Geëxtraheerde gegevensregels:
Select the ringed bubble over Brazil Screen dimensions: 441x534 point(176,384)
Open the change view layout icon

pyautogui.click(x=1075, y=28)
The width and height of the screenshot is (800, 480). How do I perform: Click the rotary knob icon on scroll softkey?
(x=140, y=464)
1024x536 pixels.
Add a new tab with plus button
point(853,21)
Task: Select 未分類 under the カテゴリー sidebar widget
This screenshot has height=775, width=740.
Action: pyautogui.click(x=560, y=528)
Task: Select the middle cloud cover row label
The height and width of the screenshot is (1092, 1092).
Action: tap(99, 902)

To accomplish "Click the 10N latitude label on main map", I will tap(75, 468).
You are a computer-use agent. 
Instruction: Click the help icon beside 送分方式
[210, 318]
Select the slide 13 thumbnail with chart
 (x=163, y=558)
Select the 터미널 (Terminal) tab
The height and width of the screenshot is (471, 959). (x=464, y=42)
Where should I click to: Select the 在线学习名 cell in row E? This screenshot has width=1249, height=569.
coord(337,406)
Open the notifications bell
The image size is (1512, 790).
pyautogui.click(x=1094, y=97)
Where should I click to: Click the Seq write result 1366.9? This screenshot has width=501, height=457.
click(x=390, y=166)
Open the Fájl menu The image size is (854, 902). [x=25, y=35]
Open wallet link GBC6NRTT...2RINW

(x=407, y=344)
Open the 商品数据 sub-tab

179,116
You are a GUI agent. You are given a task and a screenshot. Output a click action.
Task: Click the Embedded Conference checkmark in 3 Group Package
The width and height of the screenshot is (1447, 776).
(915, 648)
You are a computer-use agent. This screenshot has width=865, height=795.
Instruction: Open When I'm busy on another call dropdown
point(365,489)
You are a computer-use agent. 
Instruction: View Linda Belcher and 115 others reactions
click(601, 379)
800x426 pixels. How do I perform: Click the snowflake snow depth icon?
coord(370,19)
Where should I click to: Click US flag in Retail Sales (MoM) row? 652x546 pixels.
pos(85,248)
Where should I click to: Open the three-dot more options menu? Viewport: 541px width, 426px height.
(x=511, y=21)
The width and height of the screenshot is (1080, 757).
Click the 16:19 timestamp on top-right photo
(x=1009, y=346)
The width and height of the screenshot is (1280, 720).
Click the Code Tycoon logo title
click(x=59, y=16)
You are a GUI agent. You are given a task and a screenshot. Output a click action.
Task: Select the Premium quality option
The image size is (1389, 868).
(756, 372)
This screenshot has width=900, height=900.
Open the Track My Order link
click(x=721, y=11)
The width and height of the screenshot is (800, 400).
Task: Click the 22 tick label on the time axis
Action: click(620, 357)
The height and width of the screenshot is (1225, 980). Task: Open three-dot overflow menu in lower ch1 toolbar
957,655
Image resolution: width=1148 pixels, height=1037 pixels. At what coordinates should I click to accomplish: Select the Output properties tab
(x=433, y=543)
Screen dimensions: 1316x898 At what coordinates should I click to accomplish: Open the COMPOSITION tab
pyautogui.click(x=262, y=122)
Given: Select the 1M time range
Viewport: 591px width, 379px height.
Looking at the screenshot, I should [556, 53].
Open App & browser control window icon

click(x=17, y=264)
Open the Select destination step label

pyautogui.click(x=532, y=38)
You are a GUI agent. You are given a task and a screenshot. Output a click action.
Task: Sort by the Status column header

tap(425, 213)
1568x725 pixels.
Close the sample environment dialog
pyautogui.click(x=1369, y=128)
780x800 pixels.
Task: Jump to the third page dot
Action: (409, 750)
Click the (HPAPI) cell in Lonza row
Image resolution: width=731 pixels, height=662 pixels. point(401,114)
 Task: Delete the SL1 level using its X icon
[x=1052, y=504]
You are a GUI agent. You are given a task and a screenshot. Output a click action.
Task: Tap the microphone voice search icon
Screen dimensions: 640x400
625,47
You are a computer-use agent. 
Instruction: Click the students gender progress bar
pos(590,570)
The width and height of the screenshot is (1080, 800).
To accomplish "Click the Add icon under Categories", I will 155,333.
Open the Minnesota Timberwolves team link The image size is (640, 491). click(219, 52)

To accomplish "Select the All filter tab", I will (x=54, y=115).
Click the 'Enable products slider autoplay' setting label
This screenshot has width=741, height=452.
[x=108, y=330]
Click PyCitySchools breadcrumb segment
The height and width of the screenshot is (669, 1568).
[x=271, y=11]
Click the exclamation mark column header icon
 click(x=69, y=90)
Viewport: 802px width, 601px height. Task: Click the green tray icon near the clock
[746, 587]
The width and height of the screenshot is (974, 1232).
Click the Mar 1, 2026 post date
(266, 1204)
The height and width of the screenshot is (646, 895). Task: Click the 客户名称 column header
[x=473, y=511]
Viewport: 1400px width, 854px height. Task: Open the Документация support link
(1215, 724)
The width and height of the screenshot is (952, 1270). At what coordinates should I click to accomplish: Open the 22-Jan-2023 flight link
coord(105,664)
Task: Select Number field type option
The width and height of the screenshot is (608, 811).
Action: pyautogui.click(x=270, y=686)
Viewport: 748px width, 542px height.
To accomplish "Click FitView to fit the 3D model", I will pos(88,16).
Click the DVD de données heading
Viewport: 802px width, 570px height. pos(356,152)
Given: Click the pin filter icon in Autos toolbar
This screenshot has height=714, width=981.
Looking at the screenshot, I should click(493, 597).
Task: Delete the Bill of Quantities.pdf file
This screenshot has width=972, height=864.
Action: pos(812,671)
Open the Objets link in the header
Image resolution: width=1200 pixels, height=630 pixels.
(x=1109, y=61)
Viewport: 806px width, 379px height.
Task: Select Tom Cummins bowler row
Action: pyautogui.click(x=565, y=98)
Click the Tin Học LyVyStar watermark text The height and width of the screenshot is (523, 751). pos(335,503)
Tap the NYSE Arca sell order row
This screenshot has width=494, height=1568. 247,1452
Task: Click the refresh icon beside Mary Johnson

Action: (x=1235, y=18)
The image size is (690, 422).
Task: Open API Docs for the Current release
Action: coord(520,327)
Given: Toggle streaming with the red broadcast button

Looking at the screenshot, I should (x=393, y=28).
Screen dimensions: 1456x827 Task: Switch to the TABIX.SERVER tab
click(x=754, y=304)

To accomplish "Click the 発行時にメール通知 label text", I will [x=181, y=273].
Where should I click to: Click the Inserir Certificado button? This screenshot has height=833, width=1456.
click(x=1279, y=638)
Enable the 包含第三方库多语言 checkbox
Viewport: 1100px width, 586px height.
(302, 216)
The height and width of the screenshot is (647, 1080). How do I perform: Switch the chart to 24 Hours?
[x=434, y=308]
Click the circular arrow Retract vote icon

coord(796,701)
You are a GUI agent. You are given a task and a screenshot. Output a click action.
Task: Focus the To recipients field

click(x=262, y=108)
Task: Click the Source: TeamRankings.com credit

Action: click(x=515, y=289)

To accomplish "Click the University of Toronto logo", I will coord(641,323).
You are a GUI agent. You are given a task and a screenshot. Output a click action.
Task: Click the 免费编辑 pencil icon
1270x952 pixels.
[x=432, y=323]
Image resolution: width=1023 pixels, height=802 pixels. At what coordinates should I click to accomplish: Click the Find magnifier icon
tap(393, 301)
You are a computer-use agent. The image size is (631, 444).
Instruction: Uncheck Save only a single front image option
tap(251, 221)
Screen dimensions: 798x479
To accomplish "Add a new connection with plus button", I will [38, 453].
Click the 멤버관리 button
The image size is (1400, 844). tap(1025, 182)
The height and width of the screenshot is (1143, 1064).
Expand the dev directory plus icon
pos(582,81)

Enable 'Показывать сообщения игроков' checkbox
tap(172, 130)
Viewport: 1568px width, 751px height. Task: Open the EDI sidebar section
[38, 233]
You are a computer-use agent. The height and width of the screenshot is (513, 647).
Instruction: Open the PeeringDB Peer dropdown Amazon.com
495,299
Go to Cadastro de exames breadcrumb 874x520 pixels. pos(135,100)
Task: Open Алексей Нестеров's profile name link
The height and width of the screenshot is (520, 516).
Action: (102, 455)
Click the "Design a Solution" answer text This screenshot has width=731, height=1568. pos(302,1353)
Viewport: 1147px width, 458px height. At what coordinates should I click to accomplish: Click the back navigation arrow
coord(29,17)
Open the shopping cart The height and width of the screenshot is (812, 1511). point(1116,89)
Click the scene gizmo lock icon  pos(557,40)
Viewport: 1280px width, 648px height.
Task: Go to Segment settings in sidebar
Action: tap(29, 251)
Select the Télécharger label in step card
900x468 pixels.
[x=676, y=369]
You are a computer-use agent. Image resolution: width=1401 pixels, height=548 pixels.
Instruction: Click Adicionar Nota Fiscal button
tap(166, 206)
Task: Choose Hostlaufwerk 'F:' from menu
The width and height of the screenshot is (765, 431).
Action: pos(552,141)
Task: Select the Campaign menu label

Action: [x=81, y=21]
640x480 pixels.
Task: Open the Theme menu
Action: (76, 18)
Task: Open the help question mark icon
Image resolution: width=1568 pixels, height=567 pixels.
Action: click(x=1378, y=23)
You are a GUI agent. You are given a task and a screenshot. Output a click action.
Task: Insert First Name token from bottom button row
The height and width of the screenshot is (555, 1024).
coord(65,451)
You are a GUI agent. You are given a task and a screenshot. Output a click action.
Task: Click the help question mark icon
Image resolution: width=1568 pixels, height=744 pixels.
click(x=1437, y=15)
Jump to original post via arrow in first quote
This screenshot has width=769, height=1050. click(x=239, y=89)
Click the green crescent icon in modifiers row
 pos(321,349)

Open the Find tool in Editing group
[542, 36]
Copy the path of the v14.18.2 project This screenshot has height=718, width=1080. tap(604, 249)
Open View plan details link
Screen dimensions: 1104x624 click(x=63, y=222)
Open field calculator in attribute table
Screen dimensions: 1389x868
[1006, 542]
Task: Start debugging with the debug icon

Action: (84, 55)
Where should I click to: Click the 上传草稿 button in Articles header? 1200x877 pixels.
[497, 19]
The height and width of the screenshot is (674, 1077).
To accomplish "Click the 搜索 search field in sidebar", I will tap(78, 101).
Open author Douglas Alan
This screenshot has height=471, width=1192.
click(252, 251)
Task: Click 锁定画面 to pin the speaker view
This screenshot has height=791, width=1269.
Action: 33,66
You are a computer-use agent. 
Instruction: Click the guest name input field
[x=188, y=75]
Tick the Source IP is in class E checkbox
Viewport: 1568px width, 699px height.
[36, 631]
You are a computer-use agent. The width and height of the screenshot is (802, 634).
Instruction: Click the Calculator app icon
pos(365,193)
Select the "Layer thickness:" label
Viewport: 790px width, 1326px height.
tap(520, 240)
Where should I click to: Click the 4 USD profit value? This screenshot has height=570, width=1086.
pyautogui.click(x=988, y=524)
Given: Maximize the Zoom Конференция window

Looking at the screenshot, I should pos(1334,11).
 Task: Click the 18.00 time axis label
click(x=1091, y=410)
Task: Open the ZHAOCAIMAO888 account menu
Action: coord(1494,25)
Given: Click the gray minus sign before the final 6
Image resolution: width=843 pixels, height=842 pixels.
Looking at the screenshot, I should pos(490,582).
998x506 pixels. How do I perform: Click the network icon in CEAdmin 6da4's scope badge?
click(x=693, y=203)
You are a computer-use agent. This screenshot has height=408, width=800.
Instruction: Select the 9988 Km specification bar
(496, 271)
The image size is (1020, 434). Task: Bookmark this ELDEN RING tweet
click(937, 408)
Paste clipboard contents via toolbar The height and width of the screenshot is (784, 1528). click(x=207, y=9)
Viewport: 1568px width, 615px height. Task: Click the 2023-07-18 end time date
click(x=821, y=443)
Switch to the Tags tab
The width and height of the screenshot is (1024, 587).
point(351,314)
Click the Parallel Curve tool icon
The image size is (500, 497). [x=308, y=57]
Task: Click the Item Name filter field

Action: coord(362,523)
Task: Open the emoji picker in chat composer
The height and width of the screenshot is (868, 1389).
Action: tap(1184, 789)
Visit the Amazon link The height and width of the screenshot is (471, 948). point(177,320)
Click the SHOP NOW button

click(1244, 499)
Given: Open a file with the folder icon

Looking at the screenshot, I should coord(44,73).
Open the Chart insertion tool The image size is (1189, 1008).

- _DOEL VAN OEFENING_:
Haal alsjeblieft letterlijk alles uit de records, vanaf de regel met "I will coord(641,323)." tot en met de regel met "[x=432, y=323]".

- _UITGEWERKTE OPLOSSING_:
To accomplish "Click the University of Toronto logo", I will coord(641,323).
You are a GUI agent. You are given a task and a screenshot. Output a click action.
Task: Click the 免费编辑 pencil icon
1270x952 pixels.
[x=432, y=323]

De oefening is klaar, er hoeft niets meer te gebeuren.